Che bella vita

Leonardo Lorenzi, un detective privato con alle spalle diversi anni di esperienza, trova una donna addormentata nell'androne del suo studio, in un palazzo di Milano. La signora, ripresa conoscenza, spiega di averlo cercato per un caso molto delicato: la recente morte del marito, liquidata come un suicidio con una rapidità che risulta sospetta nonostante l'apparente evidenza del ritrovamento, con l'uomo impiccato in una stanza d'albergo. Il volto stanco, insieme alla tendenza ad assopirsi all'improvviso, non nascondono una femminilità di altri tempi, mentre il modo di fare garantisce un'intelligenza che non si lascerebbe deviare dal sentimentalismo: Lorenzi prova subito simpatia per la vedova e decide di aiutarla. Tanto più che il caso potrebbe portare a scoperte interessanti: il marito era infatti a conoscenza di un segreto importante, risultato delle sue ricerche sull'idrogeno come fonte di energia. Per Leonardo, divorziato con una figlia che ama moltissimo, solo e restio a nuove relazioni, anche di amicizia e di lavoro, inizia una bella avventura, che metterà alla prova la sua astuzia e lo abituerà di nuovo a fidarsi degli altri, con l'arrivo del prezioso assistente Max. Le sorprese non mancheranno, tra ricatti, aggressioni e pasti consolatori…

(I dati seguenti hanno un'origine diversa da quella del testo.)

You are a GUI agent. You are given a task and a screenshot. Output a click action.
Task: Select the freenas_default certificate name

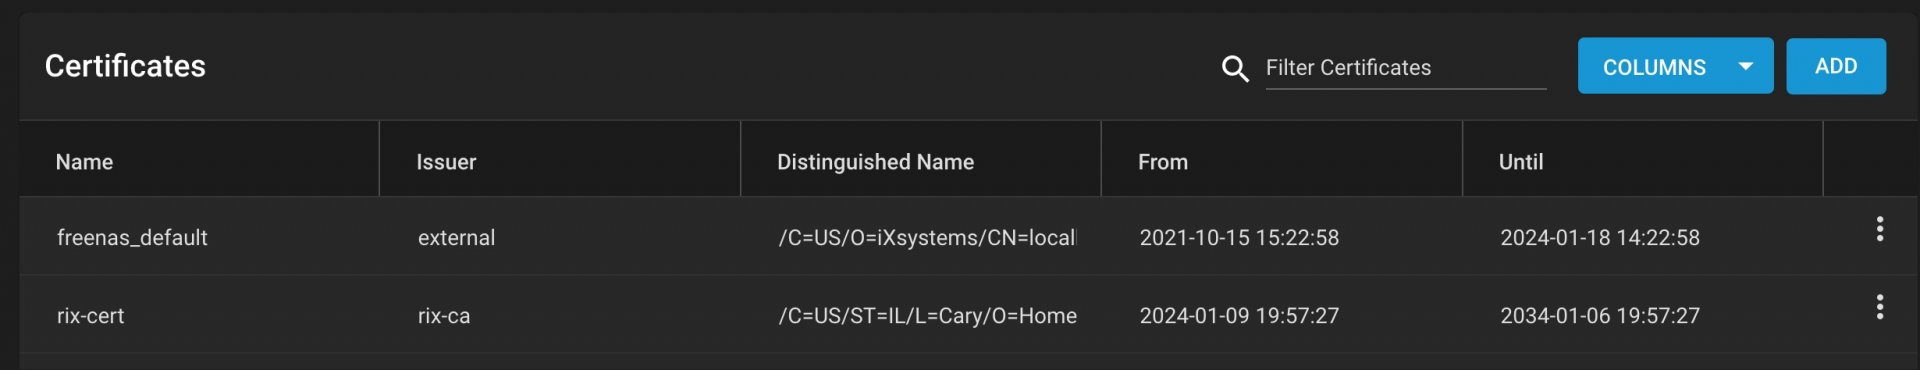[132, 238]
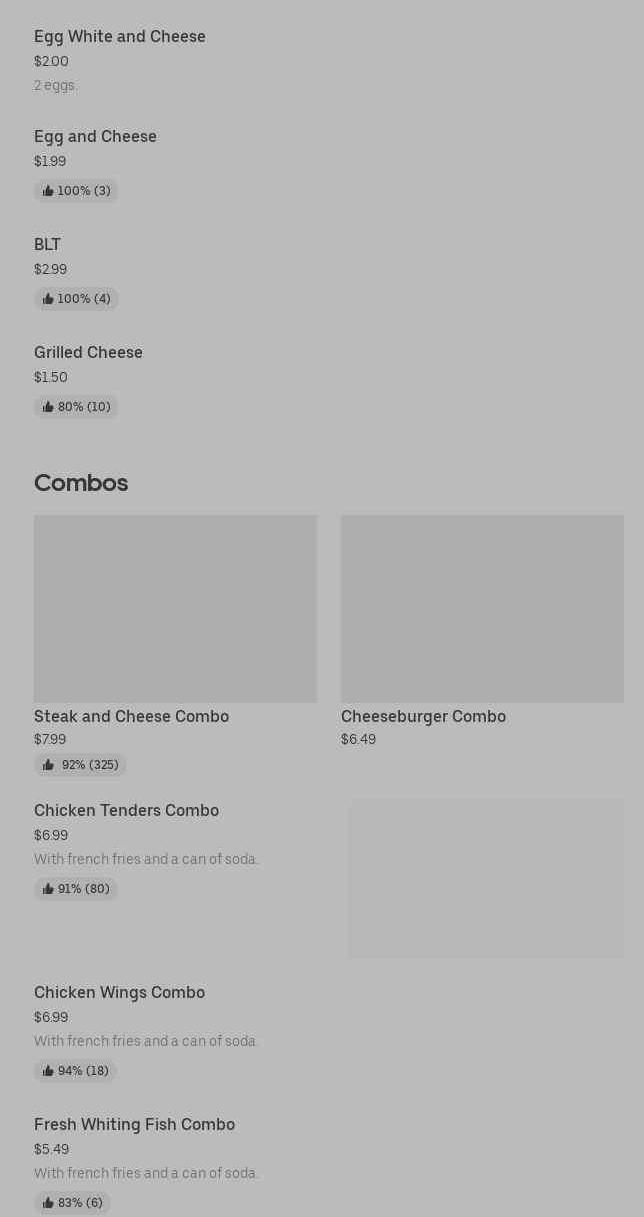Image resolution: width=644 pixels, height=1217 pixels.
Task: Open Fresh Whiting Fish Combo item
Action: pyautogui.click(x=134, y=1125)
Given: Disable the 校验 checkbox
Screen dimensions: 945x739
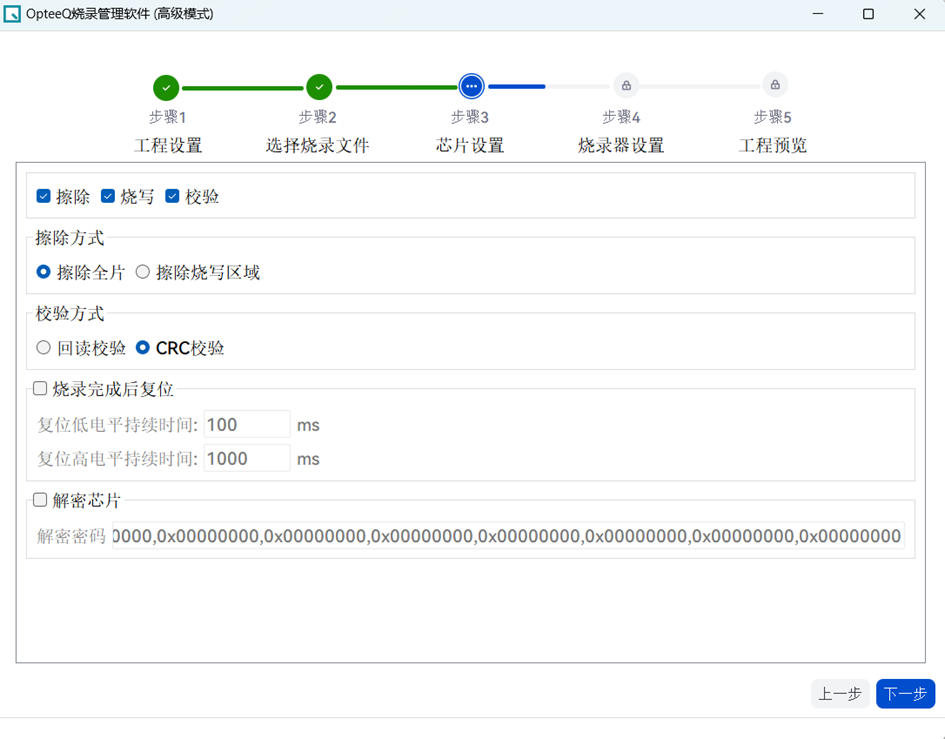Looking at the screenshot, I should tap(172, 196).
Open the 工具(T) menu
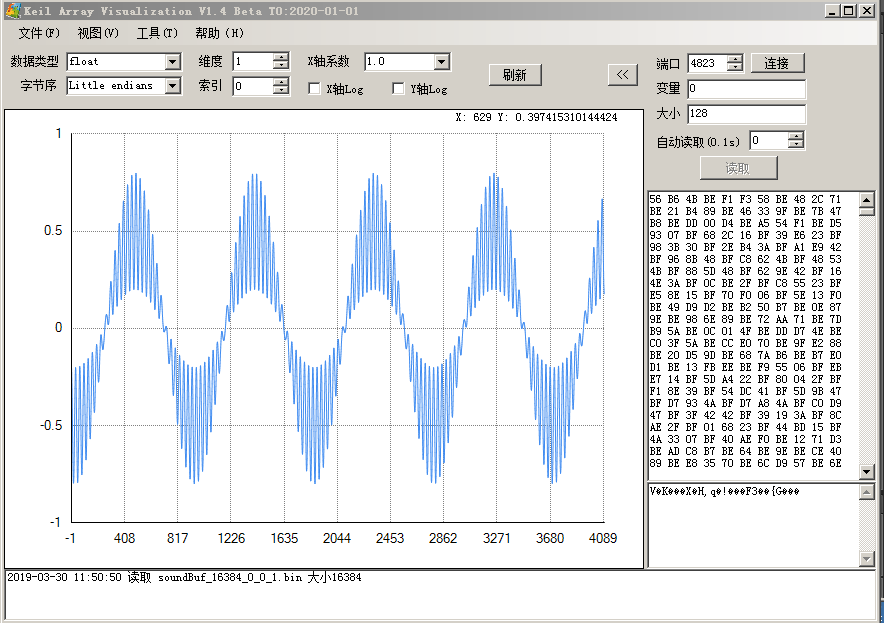The width and height of the screenshot is (884, 623). click(x=156, y=32)
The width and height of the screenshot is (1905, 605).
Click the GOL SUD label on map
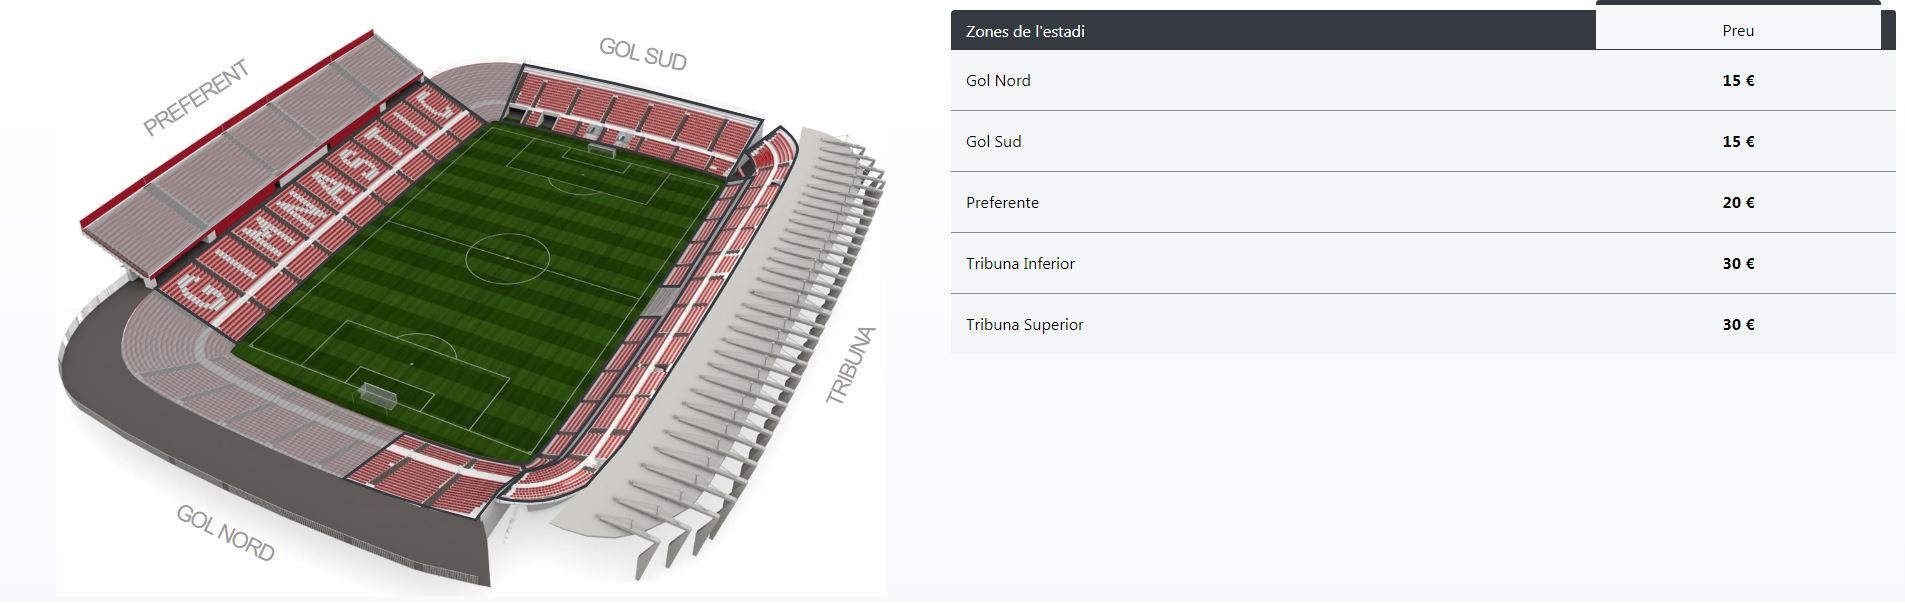tap(642, 54)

Milano diventa noir in questo giallo pieno di azione che non manca di divertire il lettore. Tavola è bravo non solo a costruire una trama interessante e coinvolgente, ma anche a far ridere, sia con i modi di dire mai preconfezionati, anzi sempre ripensati con non poco spirito, sia con la creazione di un personaggio umano e allo stesso tempo molto capace. Leonardo ha cuore, questo si sente sin dall'inizio. Sensibile e colpito da un forte dolore - anche se quale non lo scopriremo, resterà il suo mistero. Le ampie conoscenze scientifiche dell'autore, insegnante e ricercatore di Fisica al Politecnico, rendono la vicenda credibile e anche istruttiva. Allo scrittore va inoltre riconosciuta la capacità di ritagliarsi uno spazio in un genere sovraffollato di investigatori solitari. Lorenzi è quel personaggio che sarebbe stato un peccato non veder nascere e che sicuramente godrà della meritata fortuna nelle prossime trame a lui dedicate da questo giovane talento appena sbocciato, per cui Che bella vita è il primo romanzo. A far da contorno altri caratteri azzeccati, come il commissario Nicotina, amico e "collaboratore" - che ricorderebbe il Basettoni di Topolino se quest'ultimo fosse stato ironico e reale - come Leonardo e come Max, scaltro genio dell'informatica, alto, biondo e bello. Notevoli gli scorci di Milano, il locale erotico in cui Lorenzi, padre-amico-eroe, segue l'amica della figlia per tirarla fuori dai guai, i diversi aspetti e profumi della metropoli che Tavola dimostra di conoscere e di amare. Un giallo che piace anche a chi non ama i gialli.